There is an Oracle database schema (very small in data, but still about 10-15 tables). It contains a sort of configuration (routing tables).
There is an application that have to poll this schema from time to time. Notifications are not to be used.
If no data in the schema were updated, the application should use its current in-memory version.
If any table had any update, the application should reload all the tables into memory.
What would be the most effective way to check the whole schema for update since a given key point (time or transaction id)?
I am imagined Oracle keeps an transaction id per schema. Then there should be a way to query such an ID and keep it to compare with at next poll.
I've found this question, where such an pseudo-column exists on a row level:
How to find out when an Oracle table was updated the last time
I would think something similar exists on a schema level.
Can someone please point me in the right direction?
If you want to find, when a table was last modified like insert,update ,delete, then use the dictionary table dba_tab_modifications.
So, in Oracle database table rows are not in ordered untill and unless you don't have a column by which you will say order by <that_column>. If you wish to get the last updated row, just enable auditing for table and query (timestamp column of dba_audit_trail view) and forget all rest thing.
All DML is recorded in REDO logfile. DBMS_LOGMNR can be used to inspect the content of any REDO log file. You can find out from view dba_tab_modifications.
I'm not aware of any such functionality in Oracle. See below.
The best solution I can come up with is to create a trigger on each of your tables that updates a one-row table or context with the current date/time. Such triggers could be at the table-level (as opposed to row-level), so they wouldn't carry as much overhead as most triggers.
Incidentally, Oracle can't keep a transaction ID per schema, as one transaction could affect multiple schemas. It might be possible to use V$ views to track a transaction back to the objects it affected, but it wouldn't be easy and it would almost certainly perform poorer than the trigger scheme.
It turns out, if you have 10g, you can use Oracle's flashback functionality to get this information. However, you'd need to enable flashback (which carries some overhead of it's own) and the query is ridiculously slow (presumably because it's not really intended for this use):
select max(commit_timestamp)
from FLASHBACK_TRANSACTION_QUERY
where table_owner = 'YOUR_SCHEMA'
and operation in ('INSERT','UPDATE','DELETE','MERGE')

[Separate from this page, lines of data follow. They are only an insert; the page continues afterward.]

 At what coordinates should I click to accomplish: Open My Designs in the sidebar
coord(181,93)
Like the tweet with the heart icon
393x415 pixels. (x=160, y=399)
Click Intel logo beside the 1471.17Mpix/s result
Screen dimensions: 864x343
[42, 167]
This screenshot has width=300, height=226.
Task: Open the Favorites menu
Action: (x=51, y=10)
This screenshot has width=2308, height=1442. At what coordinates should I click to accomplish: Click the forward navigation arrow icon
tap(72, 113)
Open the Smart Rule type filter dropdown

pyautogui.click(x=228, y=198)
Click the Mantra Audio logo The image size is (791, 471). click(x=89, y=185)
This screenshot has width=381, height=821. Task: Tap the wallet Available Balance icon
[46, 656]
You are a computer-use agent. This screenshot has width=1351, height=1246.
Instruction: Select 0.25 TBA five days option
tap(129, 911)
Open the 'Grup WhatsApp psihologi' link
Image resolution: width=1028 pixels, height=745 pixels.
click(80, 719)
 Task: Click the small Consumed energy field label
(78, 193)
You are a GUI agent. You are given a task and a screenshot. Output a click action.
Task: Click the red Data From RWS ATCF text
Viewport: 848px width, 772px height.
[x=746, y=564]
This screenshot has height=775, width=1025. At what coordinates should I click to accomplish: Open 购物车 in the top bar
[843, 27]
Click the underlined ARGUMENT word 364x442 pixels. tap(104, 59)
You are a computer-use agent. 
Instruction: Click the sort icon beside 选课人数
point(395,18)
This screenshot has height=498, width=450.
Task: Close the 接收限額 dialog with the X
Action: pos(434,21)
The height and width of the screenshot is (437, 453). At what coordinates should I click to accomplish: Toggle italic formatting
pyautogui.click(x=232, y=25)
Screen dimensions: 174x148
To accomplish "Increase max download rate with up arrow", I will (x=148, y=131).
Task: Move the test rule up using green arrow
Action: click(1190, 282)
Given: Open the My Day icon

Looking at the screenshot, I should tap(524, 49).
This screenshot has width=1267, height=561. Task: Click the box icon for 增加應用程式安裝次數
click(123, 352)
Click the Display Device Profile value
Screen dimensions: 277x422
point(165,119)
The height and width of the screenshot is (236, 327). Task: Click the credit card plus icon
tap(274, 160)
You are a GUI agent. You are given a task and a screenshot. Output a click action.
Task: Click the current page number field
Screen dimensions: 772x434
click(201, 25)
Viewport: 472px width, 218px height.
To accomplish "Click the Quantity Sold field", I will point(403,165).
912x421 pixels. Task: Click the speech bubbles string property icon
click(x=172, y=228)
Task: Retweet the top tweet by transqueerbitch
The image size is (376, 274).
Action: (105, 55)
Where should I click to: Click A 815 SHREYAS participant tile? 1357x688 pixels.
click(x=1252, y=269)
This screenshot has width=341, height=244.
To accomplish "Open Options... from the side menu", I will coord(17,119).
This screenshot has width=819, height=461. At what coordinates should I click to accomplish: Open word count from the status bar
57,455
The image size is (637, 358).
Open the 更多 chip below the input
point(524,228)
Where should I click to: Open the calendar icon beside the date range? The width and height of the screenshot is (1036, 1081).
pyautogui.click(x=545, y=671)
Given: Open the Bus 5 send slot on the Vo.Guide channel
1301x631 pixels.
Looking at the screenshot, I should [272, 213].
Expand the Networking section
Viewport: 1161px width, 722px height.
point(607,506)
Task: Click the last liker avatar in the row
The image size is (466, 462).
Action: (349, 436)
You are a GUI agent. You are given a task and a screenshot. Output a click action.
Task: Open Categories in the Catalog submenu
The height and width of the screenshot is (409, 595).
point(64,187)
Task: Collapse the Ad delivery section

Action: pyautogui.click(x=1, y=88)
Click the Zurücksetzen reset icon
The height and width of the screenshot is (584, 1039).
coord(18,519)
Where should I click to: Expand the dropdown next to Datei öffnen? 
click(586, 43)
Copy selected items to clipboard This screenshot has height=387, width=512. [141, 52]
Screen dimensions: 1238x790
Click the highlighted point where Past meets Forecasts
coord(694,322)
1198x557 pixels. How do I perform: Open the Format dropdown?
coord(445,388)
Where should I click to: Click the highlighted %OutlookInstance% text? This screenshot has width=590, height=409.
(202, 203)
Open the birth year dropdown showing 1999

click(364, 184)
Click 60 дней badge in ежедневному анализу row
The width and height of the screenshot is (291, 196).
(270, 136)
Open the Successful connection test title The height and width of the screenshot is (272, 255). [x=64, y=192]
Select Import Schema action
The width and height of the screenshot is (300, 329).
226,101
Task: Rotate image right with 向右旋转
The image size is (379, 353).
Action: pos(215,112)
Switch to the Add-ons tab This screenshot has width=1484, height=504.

In order to avoid locking issues in the "last updated" table, you'd probably want to put that update into a procedure that uses an autonomous transaction, such as:
create or replace procedure log_last_update as
pragma autonomous_transaction;
begin
update last_update set update_date = greatest(sysdate,update_date);
commit;
end log_last_update;
This will cause your application to serialize to some degree: each statement that needs to call this procedure will need to wait until the previous one finishes. The "last updated" table may also get out of sync, because the update on it will persist even if the update that activated the trigger is rolled back. Finally, if you have a particularly long transaction, the application could pick up the new date/time before the transaction is completed, defeating the purpose. The more I think about this, the more it seems like a bad idea.
The better solution to avoid these issues is just to insert a row from the triggers. This would not lock the table, so there wouldn't be any serialization and the inserts wouldn't need to be made asynchronously, so they could be rolled back along with the actual data (and wouldn't be visible to your application until the data is visible as well). The application would get the max, which should be very fast if the table is indexed (in fact, this table would be an ideal candidate for an index-organized table). The only downside is that you'd want a job that runs periodically to clean out old values, so it didn't grow too large.